Department of Culture, Media and Drama, UWE, Bristol.
Gender and Culture Research Group
Conference May 8th – 9th 2009
In association with the Bristol Festival of Ideas
The Shadow of Thatcher: Women, Feminism, Politics and Culture 30 Years On
Call for Papers
Key Speakers:
*Charlotte Brunsdon * Heather Nunn * Jackie Stacey * Beverley Skeggs *
The first British woman Prime Minister. A resolute anti-feminist. Political icon.

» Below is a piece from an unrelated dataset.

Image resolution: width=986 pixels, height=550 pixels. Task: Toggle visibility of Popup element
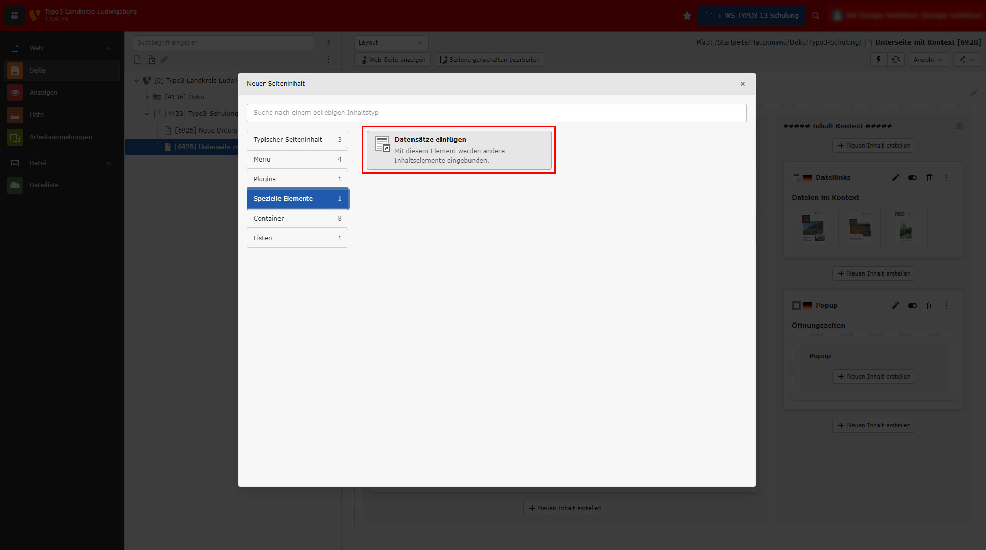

Scourge of the left. What is the legacy for feminists and cultural scholars of
Margaret Thatcher’s premiership?
As the 30th anniversary of Margaret Thatcher’s election as Conservative Prime
Minister in 1979 approaches, a number of films and TV programmes have
looked back reflectively, sometimes nostalgically, on the 1980s and her term
of office (This is England, Tory, Tory, Tory!, The Road to Finchley, The Line of
Beauty). Thatcher herself has been celebrated as the elder statesperson par
excellence, on the pages of Vogue and posing with the Prime Minister on the
steps of Downing Street, her personal image as the ‘iron lady’ burnished and
brightened by an increasingly mythical status. The current revival of ‘eighties’

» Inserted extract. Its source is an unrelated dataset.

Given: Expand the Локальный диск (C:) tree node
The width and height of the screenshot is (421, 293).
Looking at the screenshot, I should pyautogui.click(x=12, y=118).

fashions and music has also mobilised the re-imagining of Thatcherism as a
powerful, abrasive, and deeply productive driving force in British popular
culture. No other national politician has been so profoundly or so consistently
associated with such a wide range of cultural, social and political formations
and identities as Margaret Thatcher, while Thatcherism, whether defined as a
narrowly political ideology or as a set of tropes about nationhood, identity and
culture, retains its resonance in everyday life. Why is this and what does it
mean?
This conference will offer the opportunity to reflect on the continuing impact
of Thatcherism and of Margaret Thatcher on feminist politics and popular
culture since the 1980s.
• Why does Margaret Thatcher remain such a powerfully iconic figure
and what does this tell us about contemporary feminism?
• What has been the legacy of Thatcherism for the cultural politics of
class?
• How has Thatcherism been represented and mediated in popular
culture?
• To what extent have Thatcherism and post-Thatcherism continued
to problematise feminist politics and culture?
• In what ways does the re-telling of the 1980s in contemporary film
and TV compare to stories produced during that decade?
Papers and panel suggestions are invited on topics and themes which explore
these or related issues. Please send abstracts of no more than 300 words to
Lisa.Thrower @uwe.ac.uk by January 31st 2009.